Friday, February 08, 2002

Finance scandal rocks Poland


The head of Poland's biggest oil company has been arrested, as part of an insider-trading scandal that has gripped the country's political and financial communities.
Andrzej Modrzejewski, chief executive of PKN Orlen, was sacked on Friday after being detained a day earlier on charges of financial wrongdoing.

According to a prosecutor's representative, Mr Modrzejewski is accused of insider trading and disclosure of confidential information

His detention and charges happened less than 24 hours before the meeting of the supervisory board of PKN, of which the state owns a 28% share.

The affair has taken on a political aspect, as government critics it of having cooked up the charges, in order to force Mr Modrzejewski to step down.

The government has made several previous attempts to oust Mr Modrzejewski, dubbing him incompetent.

'Provocation'

Mr Modrzejewski described the detention as a pure provocation and said that the accusations concerned his activity four years ago, when he worked for a large investment fund.


The ousted CEO calls the charges provocation

The company has accused the state of manipulating the supervisory board, and referred to similar cases in January and September 2001, when reports on investigations of Orlen's financial activity coincided with board meetings.

Both charges were dropped afterwards, the company said.

The Treasury Ministry, which is in charge of state stakes in firms, denied the allegations.

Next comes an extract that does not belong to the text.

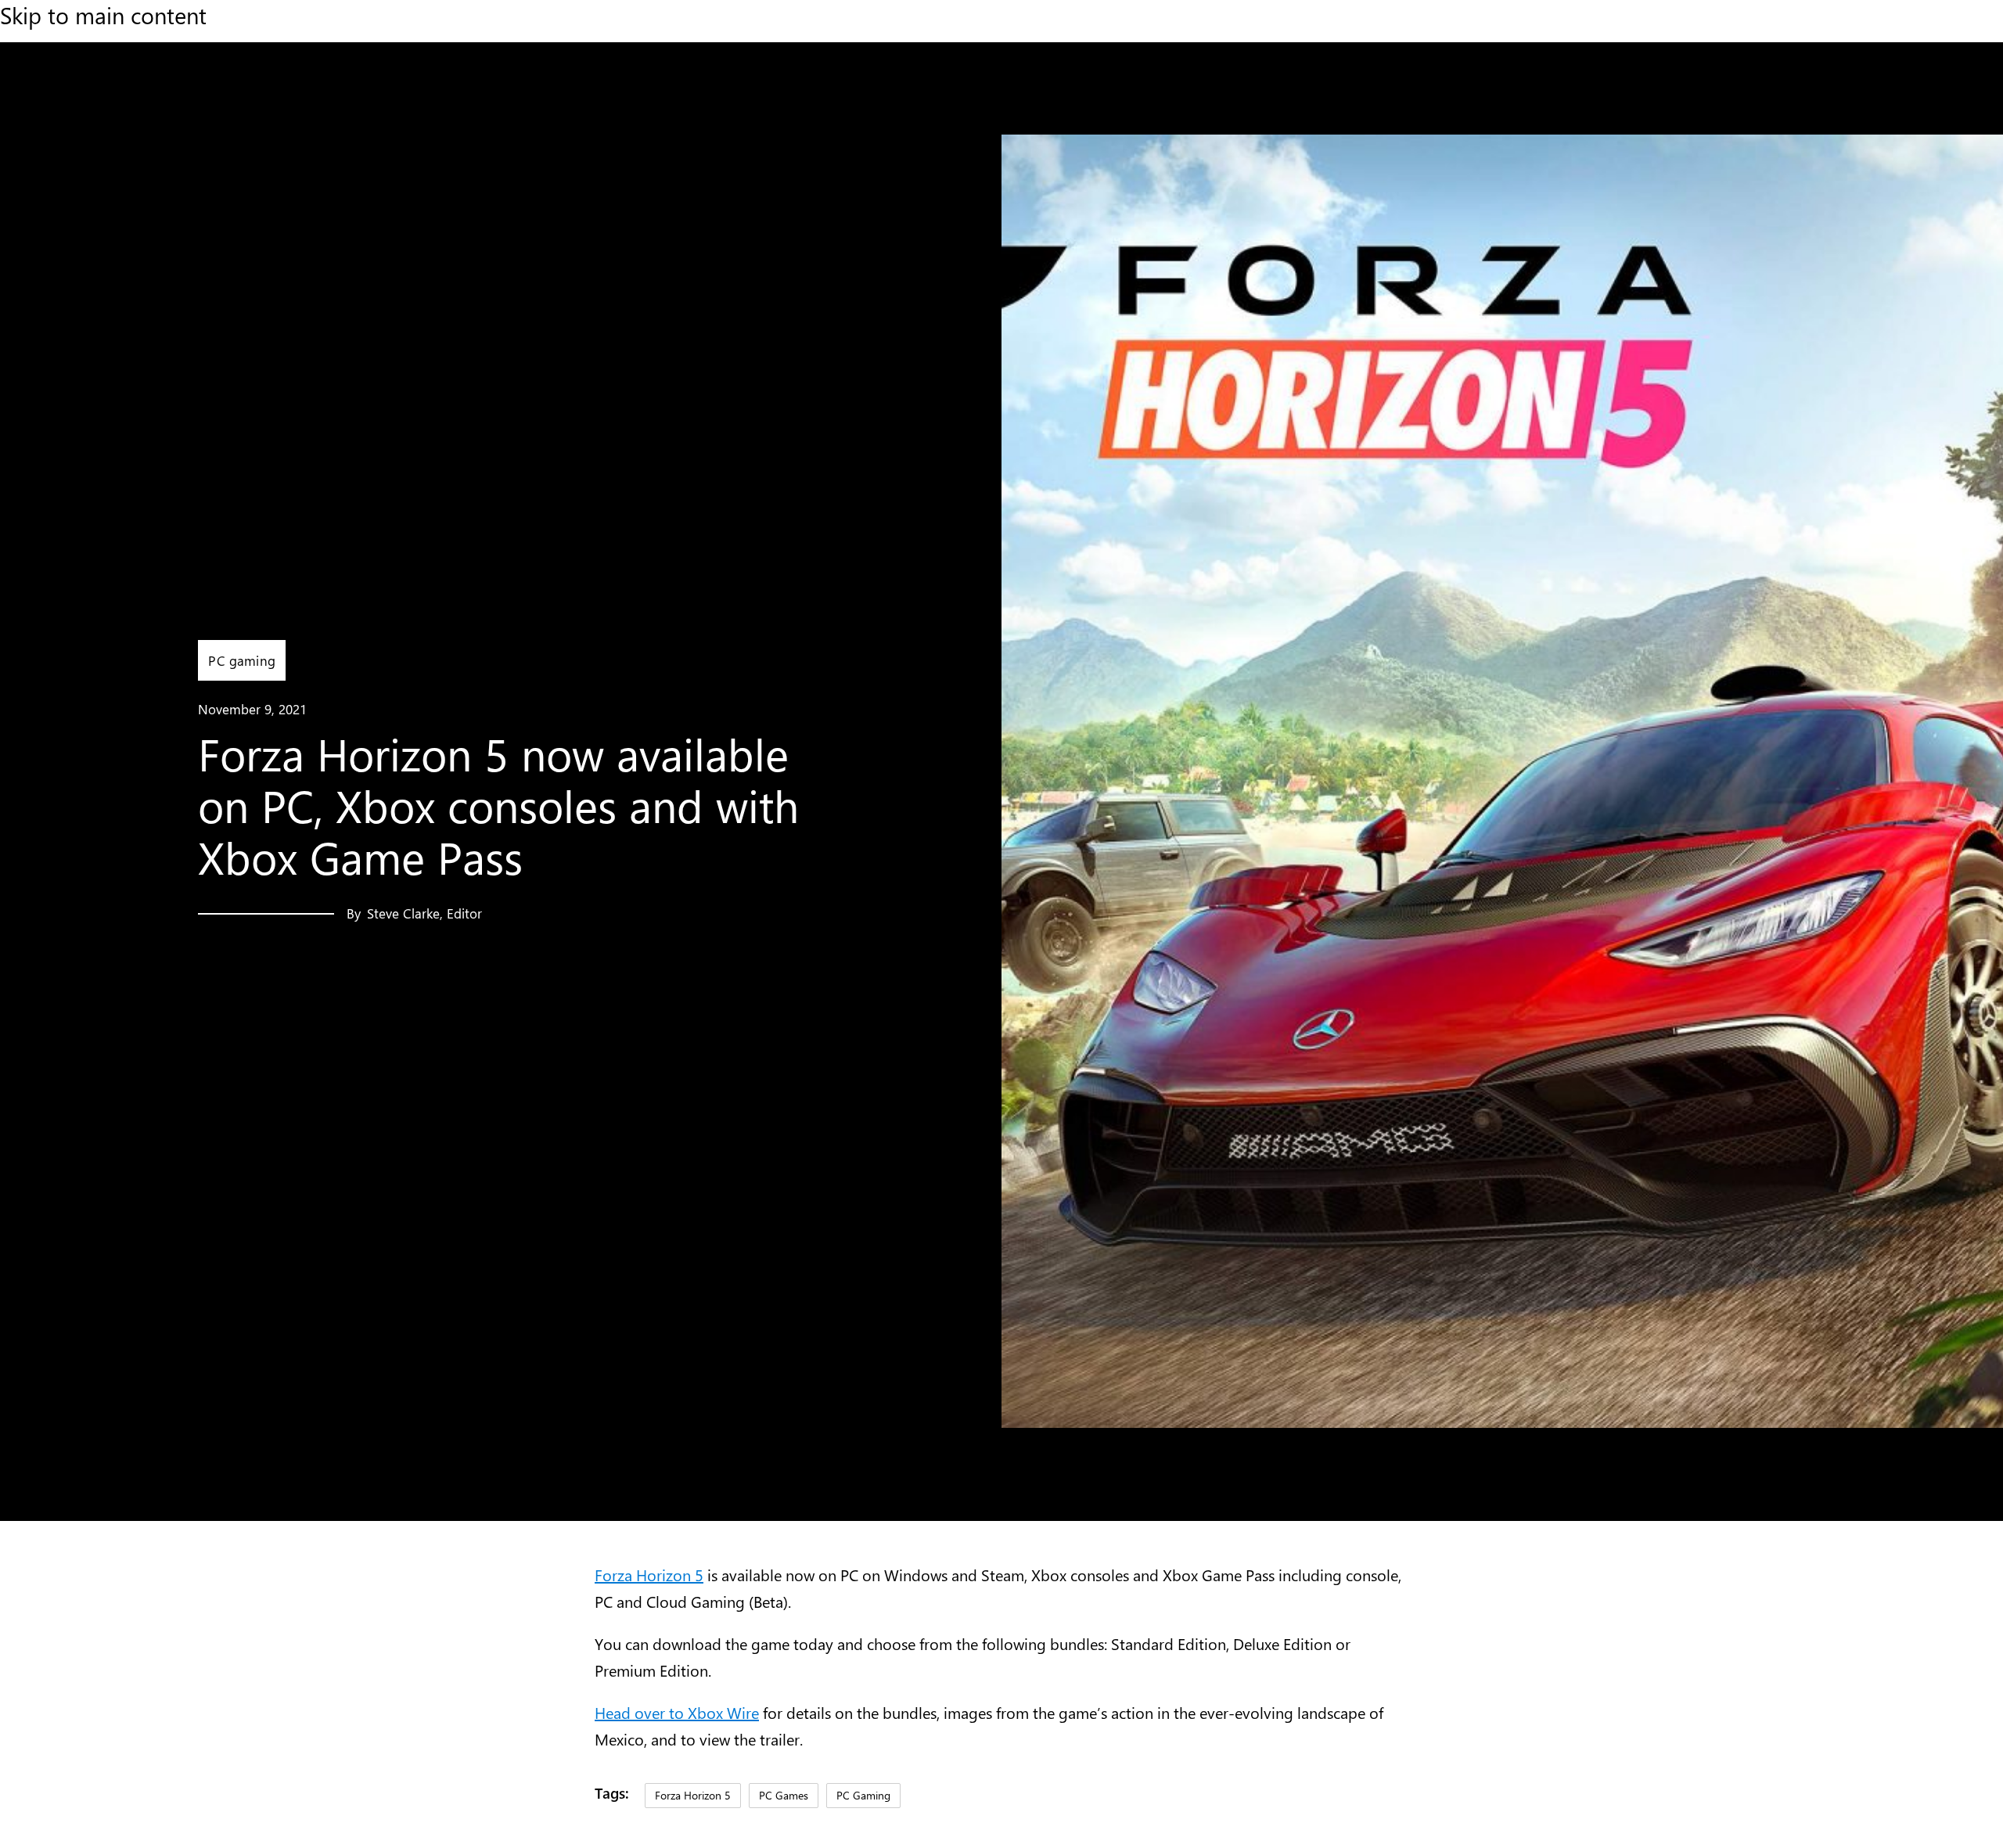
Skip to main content (103, 15)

"My advice would be to refrain from insinuations in statements by a company which is an economic entity and not an entity pursuing politics. It looks like someone overshot the mark," Treasury Minister Wieslaw Kaczmarek.

Mr Modrzejewski was appointed to PKN in 1999 under the previous, right-wing government and, as Polish media reports, supported a right party, which have lost to the ex-communist Democratic Left Alliance during the parliamentary elections in September 2001.

Volatile emerging markets in East Europe are extremely sensitive to scandals around large companies, which are usually involved in domestic politics.